GLOBAL MARKETS-Euro debt worries hit stocks, euro

* Euro debt worries hit stocks, euro again

* Euro loses 1 percent against dollar

* World stocks also down 1 percent

By Jeremy Gaunt, European Investment Correspondent

LONDON, Nov 26 (BestGrowthStock) – Financial markets were battered
on Friday by worries over peripheral euro zone debt, knocking
European stocks down 1 percent and the euro by the same amount
against the dollar.

The cost of insuring against a default by peripheral euro
zone countries rose again.

Wall Street also looked set to open lower following its
Thanksgiving break on Thursday and a large run up of stocks on
Wednesday.

Two newspaper reports were helping set the tone.

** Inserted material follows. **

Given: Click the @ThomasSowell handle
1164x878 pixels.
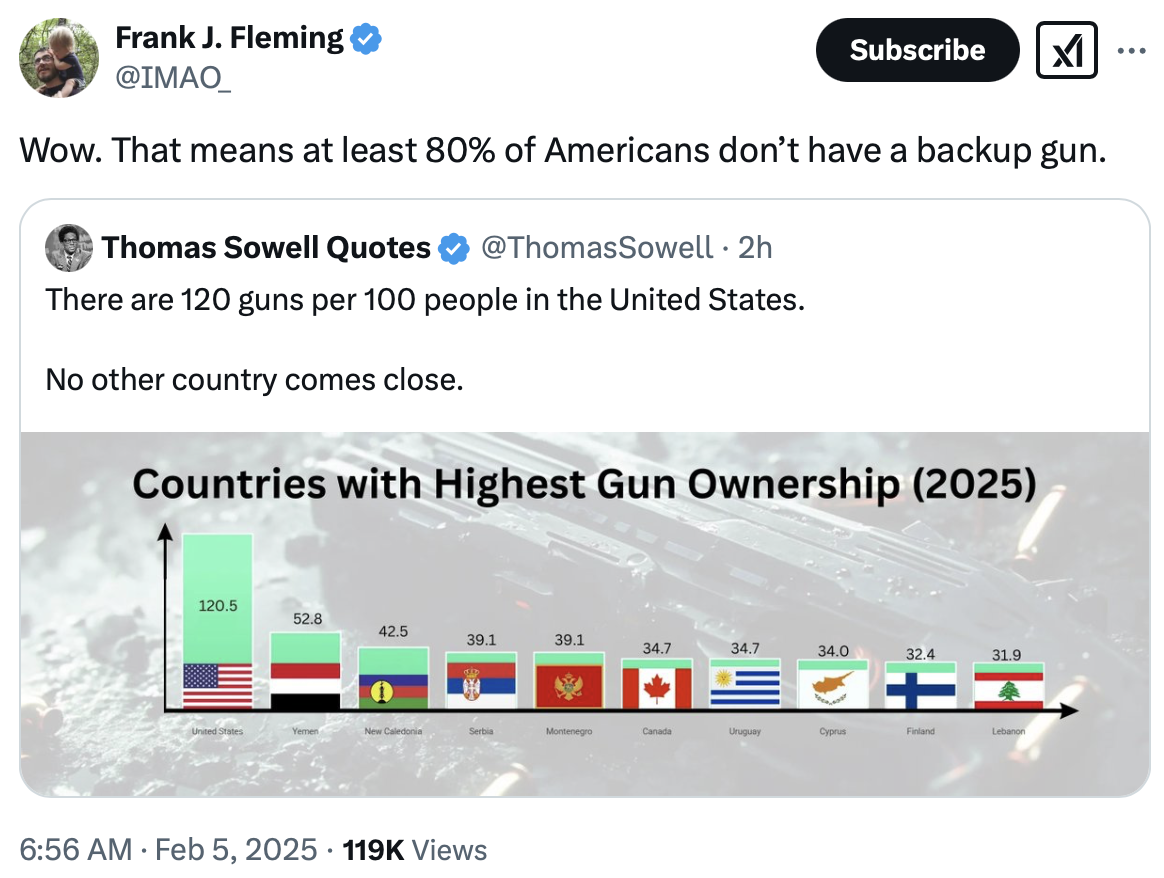Looking at the screenshot, I should [598, 247].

The
Financial Times Deutschland reported, without revealing its
sources, that a majority of euro zone members and the European
Central Bank were urging Portugal to apply for a financial
bailout. [ID:nLDE6AP08Y]

EU Commission President Jose Manuel Barroso, the Portuguese
and German governments denied the report was true.

The Irish Times, meanwhile, said officials at the
International Monetary Fund and in the European Union were
examining how senior bondholders could be compelled to pay some
of the cost of rescuing Ireland’s banks. [ID:nLDE6AP0BY]

The reports fed into general market disquiet about how the
euro zone debt crisis — created by questions about whether
indebted countries’ can meet bond payments — will play out.

“Officials now seem to be pressing Portugal to take aid and
that’s unsettling investors. Peripheral issues are unlikely to
go away in the short-term and the euro will remain under
pressure into the end of the year,” said Manuel Oliveri,
currency strategist at UBS in Zurich.

In the past month, there have been some hefty losses in
euro/dollar and on European bourses as a result of the crisis.
The reaction has not yet, however, matched those seen in May and
June around the time of the Greek crisis.

This is in large part because of the creation of a bailout
mechanism involving the European Union and International
Monetary Fund.

The EU is attempting to create a more permanent mechanism,
but the various proposals floated for what it might contain have
created highly volatile markets.

The irony is that it is occurring just as the world economic
recovery is gaining traction.

EURO SLIDED

The euro fell (Read more about the trembling euro. ) around 1 percent against the dollar to fresh
two-month lows (EUR=: ) while the dollar was boosted by various
factors, ranging from rising optimism about the U.S. economy to
tensions in the Korean peninsula.

The euro (EUR=: ) was at $1.3223, levels last seen in
September.

European shares fell, with banks in particular in focus.

The FTSEurofirst 300 (.FTEU3: ) index of top European shares
was down 1.4 percent, although it is still up around 67 percent
from its lifetime low in March 2009.

“It is amazing how resilient markets have been considering
the financial explosions we have had in Europe and the gunfire
in Korea,” said Justin Urquhart Stewart, director at Seven
Investment Management.

“The market is still trying to find where it goes next. A
lot of people may well be saying ‘I will take my profits and
square the books’.”

MSCI’s all country world index (.MIWD00000PUS: ) was down 1
percent and its emerging market benchmark (.MSCIEF: ) lost 1.6
percent.

Ireland’s 10 year bonds (IE10YT=TWEB: ) were yielding 8.9
percent, Portuguese counterparts (PT10YT=TWEB: ) 7.2 percent and
Spanish 10-year debt (ES10YT=TWEB: ) 5.3 percent.

By contrast, German Bunds (DE10YT=TWEB: ) yielded 2.6 percent.